*List of tasks*
(a) Reproduce verbatim everything in the TopoDiff pull request from "All PRs are" down to "a confidence score.".
(b) Determine whether each statement agrees with the TopoDiff pull request, answering yes or no and quoting the deciding words of the pull request: (i) every pull request is reviewed by the PhysicsNeMo team before merging; (ii) authors must respond to every AI comment; (iii) the new adapters are placed in a file named adapters.py.

*Text section*
******

Refactor TopoDiff recipe to use diffusion framework by CharlelieLrt · Pull Request #1562 · NVIDIA/physicsnemo

CharlelieLrt · 2026-04-10T21:07:29Z

PhysicsNeMo Pull Request

Description

Checklist

I am familiar with the Contributing Guidelines.
New or existing tests cover these changes.
The documentation is up to date with these changes.
The CHANGELOG.md is up to date with these changes.
An issue is linked to this pull request.
If I am implementing a new model or modifying any existing model, I have followed the Models Implementation Coding Standards.

Dependencies

Review Process

All PRs are reviewed by the PhysicsNeMo team before merging.

Depending on which files are changed, GitHub may automatically assign a maintainer for review.

We are also testing AI-based code review tools (e.g., Greptile), which may add automated comments with a confidence score.
This score reflects the AI’s assessment of merge readiness and is not a qualitative judgment of your work, nor is
it an indication that the PR will be accepted / rejected.

AI-generated feedback should be reviewed critically for usefulness.
You are not required to respond to every AI comment, but they are intended to help both authors and reviewers.
Please react to Greptile comments with 👍 or 👎 to provide feedback on their accuracy.

greptile-apps · 2026-04-10T21:11:20Z

Greptile Summary

This PR refactors the TopoDiff example scripts to use the physicsnemo.diffusion framework, replacing the custom Diffusion class with DDPMLinearNoiseScheduler, MSEDSMLoss, DPSScorePredictor, and the framework sample() loop. New adapters (DDPMSolver, ClassifierGuidance) and a component test file are added in utils.py and test_components.py.

******

*Supplied records*

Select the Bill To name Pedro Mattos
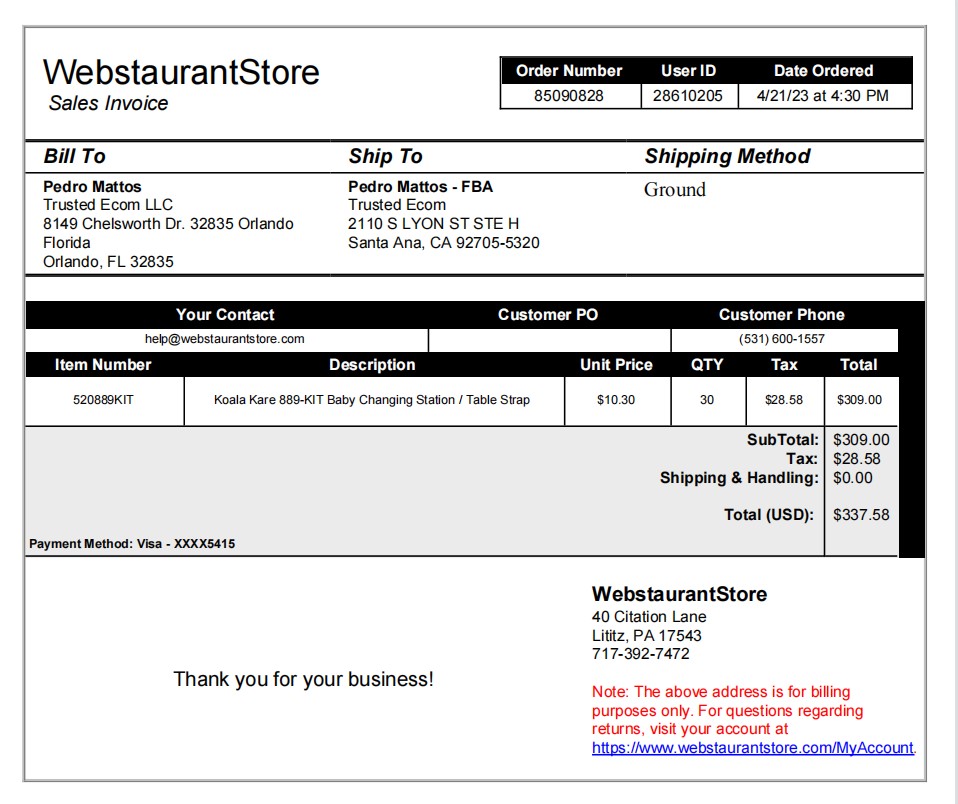The height and width of the screenshot is (804, 958). click(x=92, y=186)
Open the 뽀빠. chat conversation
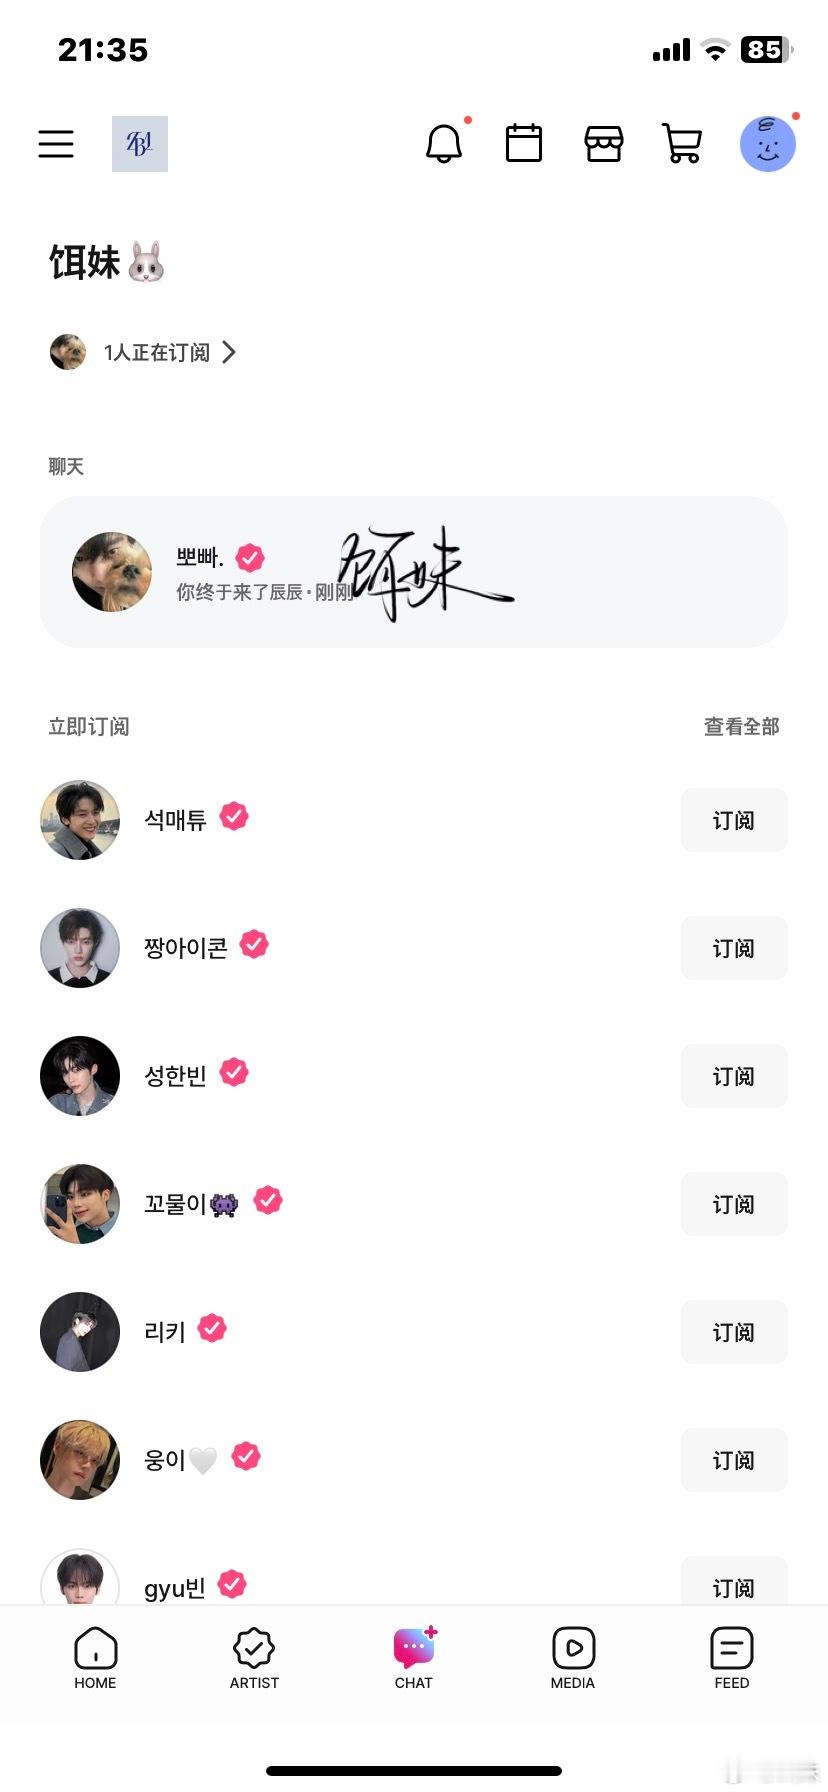The height and width of the screenshot is (1792, 828). point(414,572)
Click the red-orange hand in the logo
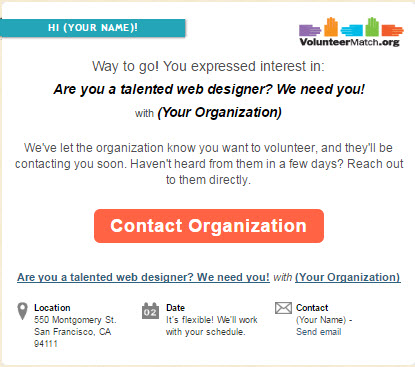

******

*Correct answers*
(a)
All PRs are reviewed by the PhysicsNeMo team before merging.

Depending on which files are changed, GitHub may automatically assign a maintainer for review.

We are also testing AI-based code review tools (e.g., Greptile), which may add automated comments with a confidence score.

(b)
(i) Yes: "All PRs are reviewed by the PhysicsNeMo team before merging."
(ii) No: "You are not required to respond to every AI comment"
(iii) No: "New adapters (DDPMSolver, ClassifierGuidance) and a component test file are added in utils.py and test_components.py."